Telemetry

tt-telemetry collects per-device health and exposes it on a Prometheus /metrics endpoint. A collector runs on every Tenstorrent node and reports the state of each device on that node. It is one of the components installed by tt-operator.

Metrics

The collector serves Prometheus metrics including tt_driver_initialized, a gauge that reads 1 once the driver is up on the host. Per-device metrics carry topology identity labels (tray and chip) sourced from the device’s physical system descriptor, so you can attribute a metric to a specific tray and chip.

See the Metrics reference for the full list of exported metrics.

Scrape the endpoint directly to check it:

kubectl -n tt-operator-system port-forward <telemetry-collector-pod> 8080:8080
curl -s localhost:8080/metrics | grep tt_driver_initialized

Prometheus integration

tt-telemetry ships a PodMonitor for the Prometheus Operator.
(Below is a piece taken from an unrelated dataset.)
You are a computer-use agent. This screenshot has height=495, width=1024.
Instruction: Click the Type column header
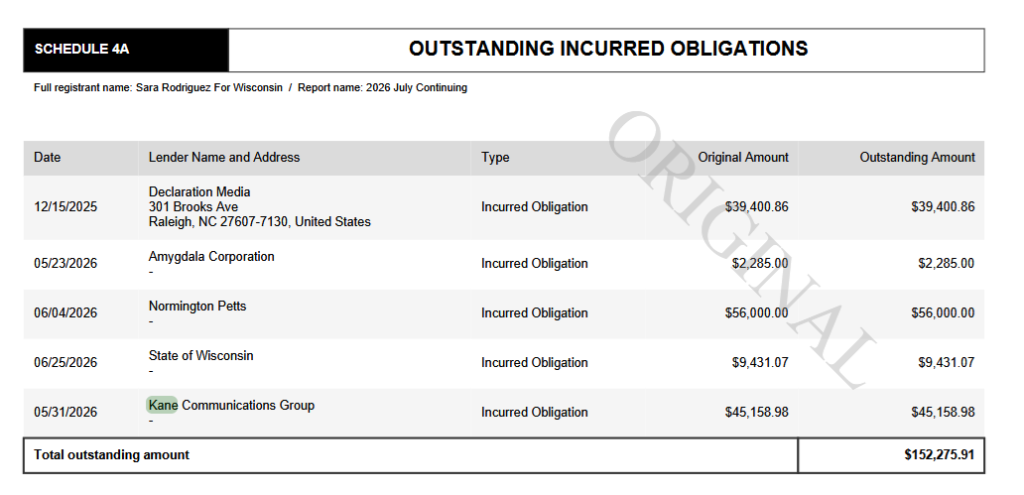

If your cluster runs the Prometheus Operator, the collector is discovered and scraped automatically. If it does not, because the monitoring.coreos.com resources are absent, disable the PodMonitor to avoid an install-time error with podMonitor.enabled=false (or tt-telemetry.podMonitor.enabled=false when installing through tt-operator). You can still scrape the endpoint by other means.

Resilience

The collector tolerates device and driver churn. During a tt-kmd reinstall the device briefly disappears and the collector may restart, but /metrics becomes healthy again once the driver is back. This is expected and not an error.

Topology identity

The collector can resolve richer topology from the Fabric Manager via config.fabric_manager_address. Where no topology is staged, the collector falls back to monitoring all device channels. Metrics remain available either way.

Configuration

See the Configuration page for the chart’s full set of values, including the namespace, image, aggregator, and PodMonitor settings.